I would have given anything for a gun or sword right now as it came at me again. Fire, Kobal had told me. Lifting my hands, I winced against the hideous sound the revenir continued to emit. I tried to will the fire from my palms when it leapt at me again, but nothing happened.
Spinning to the side at the last second, I ducked to let it soar over my head. Its hands dug at my back, shredding my shirt with its skeletal fingers. I threw myself to the side, scrambling to avoid it as it came at me again. Something crashed into my back, knocking me to my knees, and I realized the thing had pounced on me like a cat on a mouse.

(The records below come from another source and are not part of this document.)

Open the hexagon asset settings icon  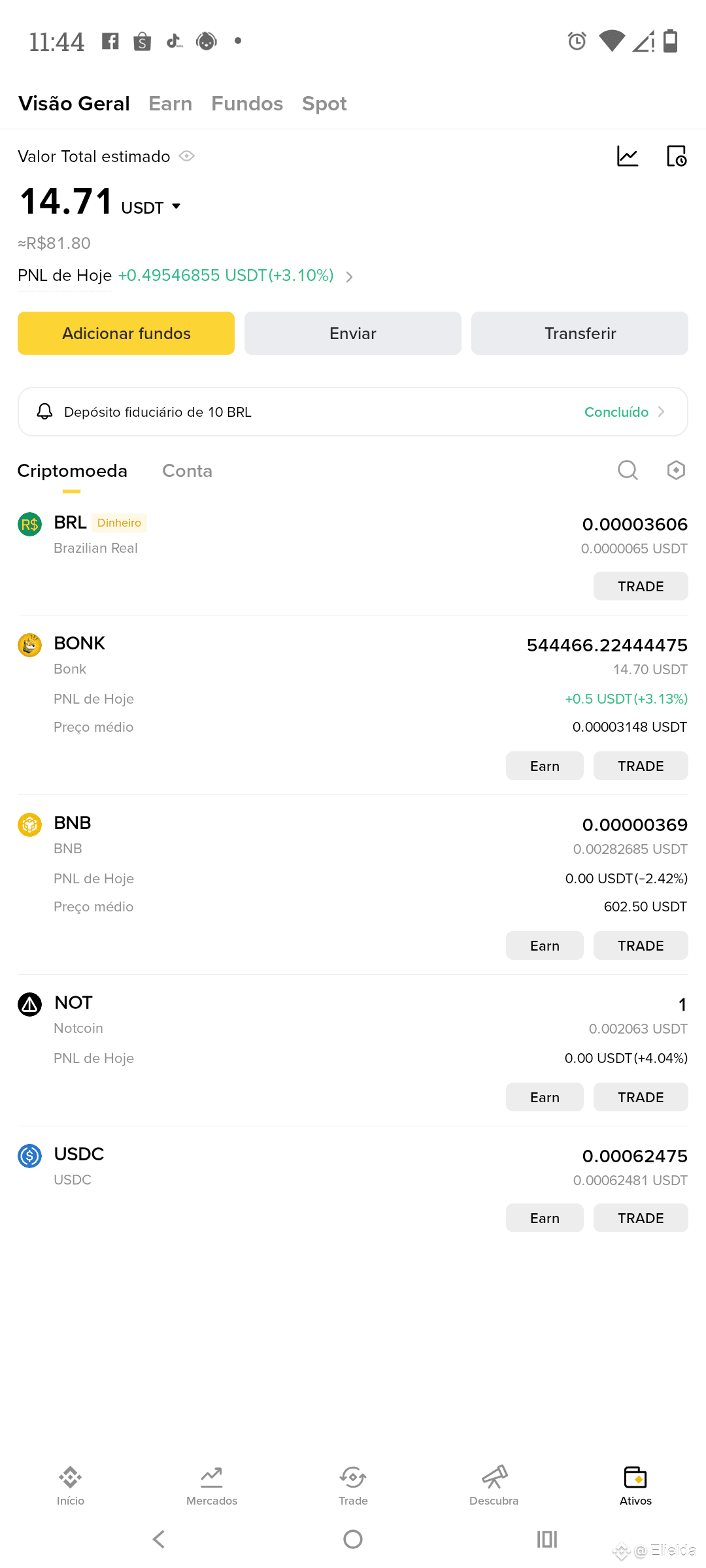coord(676,470)
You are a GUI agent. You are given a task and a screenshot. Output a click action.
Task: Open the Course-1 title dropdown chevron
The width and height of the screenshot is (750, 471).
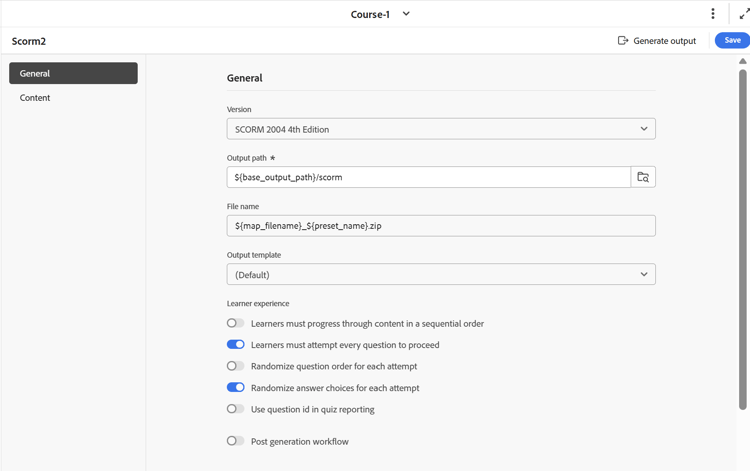pyautogui.click(x=406, y=14)
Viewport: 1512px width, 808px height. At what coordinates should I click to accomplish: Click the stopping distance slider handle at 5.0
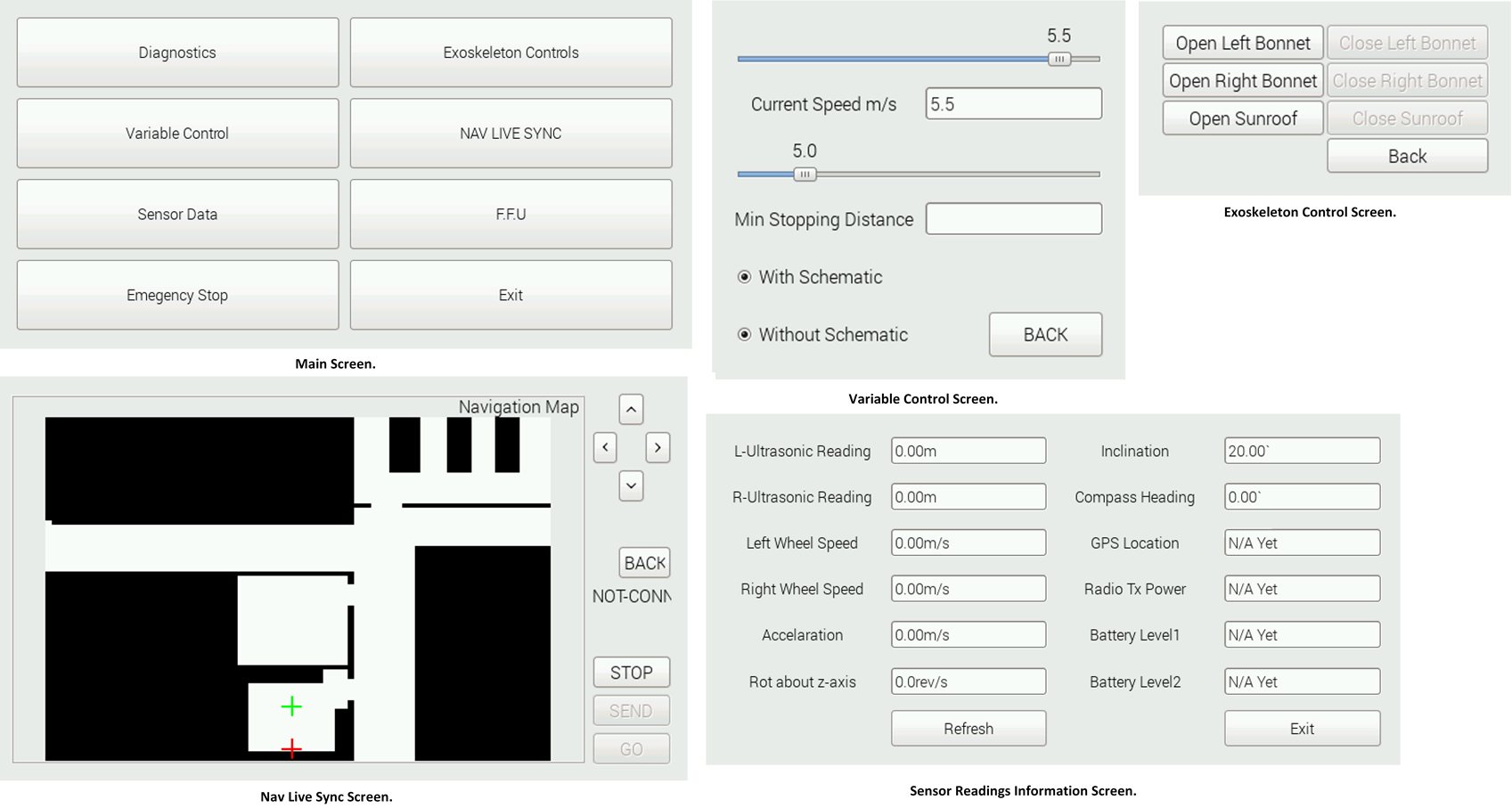tap(805, 175)
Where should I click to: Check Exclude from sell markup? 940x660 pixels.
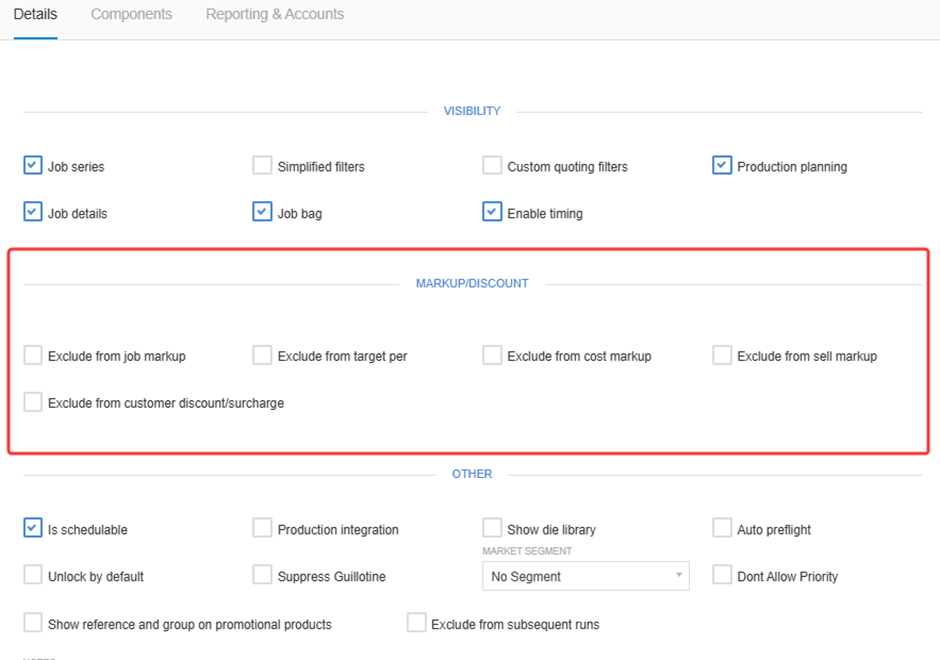[x=722, y=355]
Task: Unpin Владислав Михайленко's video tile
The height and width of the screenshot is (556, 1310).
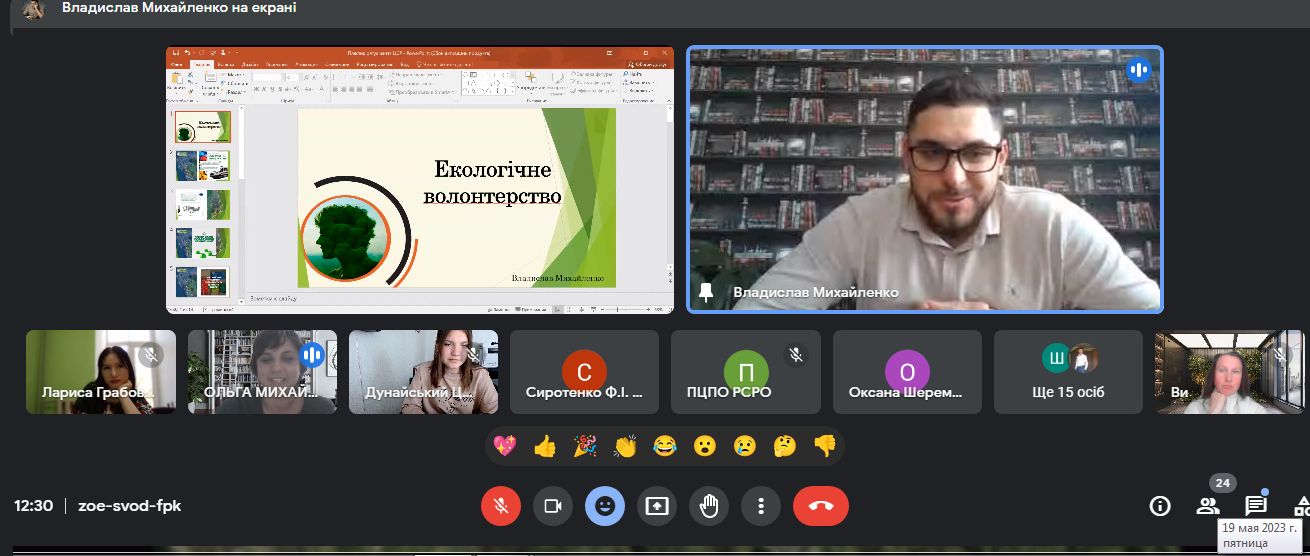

Swinging back, I drove my elbow into its jaw. Despite the hard blow, it stubbornly hung on to me. Through the ruined material of my shirt, its fingers clawed at my back. Its excited chattering increased when it succeeded in spilling my blood. I shoved myself up and flipped onto my back, smashing it into the dirt and finally knocking its grip free.
I rolled over to my side and off of the monster. My fingers tore at the blackened earth as I scrambled to evade the bony fingers clutching at my legs. Spinning around, I pulled my foot back and slammed it into the creature’s face before pulling back and kicking it again. I continued to bash it with my foot repeatedly until its face caved, and its fingers finally released me.
My chest heaved as I pulled myself backward with my elbows until I fell against the body of the man who had been sucked dry. The sounds of the battle poured into my ears as my eardrums finally heard something other than the hideous shriek of the one who had attacked me.
My gaze fell on Kobal’s bare back as he fought four of them off. They’d ripped his shirt from him; his back bore the marks of their bony fingers across the intricate tattoos circling his shoulder blades. He didn’t appear to feel any of the damage they’d inflicted on his body as he continued to slash at them with his claws.
Putting my hands under me, I shoved myself up to go back and try to help the others. A hand caught my wrist, jerking me back before I could get to my feet. My heart plummeted into my stomach when I turned to stare into the empty eyes of the man who had been killed.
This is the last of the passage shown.